L'investissement productif, public et privé, est très important à Bejaïa. Réalité ou gymnastique statistique ?

Je dirai que c'est le désinvestissement qui est très important. Depuis une dizaine d'années, on a assisté à une politique de dilapidation de plusieurs fleurons industriels locaux. L'ENCG, l'ENMTP, les textiles et la chaussure d'Akbou et de Kherrata, les ETR, les briqueteries, le liège…, en tout plus d'une dizaine d'entreprises ont été bradées au profit d'intérêts occultes. Quelque quatre mille postes d'emploi supprimés. Pour le privé, en l'absence d'une vraie politique d'investissement juste, transparente et incitative, on ne peut même pas l'évaluer.

L'investissement est concentré dans la vallée de la Soummam. Comment gérez-vous à l'APW ce déséquilibre entre les régions ?

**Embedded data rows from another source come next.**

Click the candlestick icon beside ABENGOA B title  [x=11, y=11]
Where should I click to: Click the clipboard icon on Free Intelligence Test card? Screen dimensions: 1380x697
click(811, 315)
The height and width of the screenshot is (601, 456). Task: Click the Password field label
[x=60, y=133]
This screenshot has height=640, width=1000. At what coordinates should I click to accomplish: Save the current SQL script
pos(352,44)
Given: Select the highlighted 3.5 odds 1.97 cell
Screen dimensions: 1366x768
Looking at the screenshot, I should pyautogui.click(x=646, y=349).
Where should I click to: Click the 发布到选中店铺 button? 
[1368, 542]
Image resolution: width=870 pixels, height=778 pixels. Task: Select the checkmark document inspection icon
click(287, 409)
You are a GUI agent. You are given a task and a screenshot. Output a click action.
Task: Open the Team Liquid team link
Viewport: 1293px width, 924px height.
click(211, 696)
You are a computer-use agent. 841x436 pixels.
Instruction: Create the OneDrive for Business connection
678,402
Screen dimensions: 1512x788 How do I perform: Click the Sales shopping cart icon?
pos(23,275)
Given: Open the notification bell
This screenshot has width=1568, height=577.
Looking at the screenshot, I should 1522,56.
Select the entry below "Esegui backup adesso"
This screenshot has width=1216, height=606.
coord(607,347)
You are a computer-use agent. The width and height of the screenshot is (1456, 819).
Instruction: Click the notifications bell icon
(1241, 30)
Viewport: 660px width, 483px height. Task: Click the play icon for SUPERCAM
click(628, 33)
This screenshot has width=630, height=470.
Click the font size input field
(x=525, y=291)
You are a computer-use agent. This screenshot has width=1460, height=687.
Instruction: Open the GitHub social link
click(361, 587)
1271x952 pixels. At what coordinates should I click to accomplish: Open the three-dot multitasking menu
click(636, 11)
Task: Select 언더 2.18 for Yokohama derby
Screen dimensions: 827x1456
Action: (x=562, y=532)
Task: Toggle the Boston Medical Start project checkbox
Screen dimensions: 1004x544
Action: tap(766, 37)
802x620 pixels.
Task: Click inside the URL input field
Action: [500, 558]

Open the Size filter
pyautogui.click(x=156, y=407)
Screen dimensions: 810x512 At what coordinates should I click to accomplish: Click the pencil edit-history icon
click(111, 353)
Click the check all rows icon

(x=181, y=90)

Il ne s'agit pas de déséquilibre, puisqu'il n'existe tout simplement pas de politique. C'est le fruit du seul hasard ainsi que l'effort de certains investisseurs. La seule cohérence est dans la bureaucratie, la corruption et le clientélisme dont se servent les autorités. L'APW reste l'une des rares institutions à ramer contre les vents de la corruption, de la violence et du clientélisme du pouvoir en place. Ce pouvoir dispose d'une manne pétrolière très importante. Il fait tout pour acheter la paix sociale. La violence, la corruption et le clientélisme sont les instruments d'une vraie politique de dislocation sociale imposée à la population. Dans ces conditions, il n'y a point de place à un vrai développement global et harmonieux. Seulement la place à une résistance.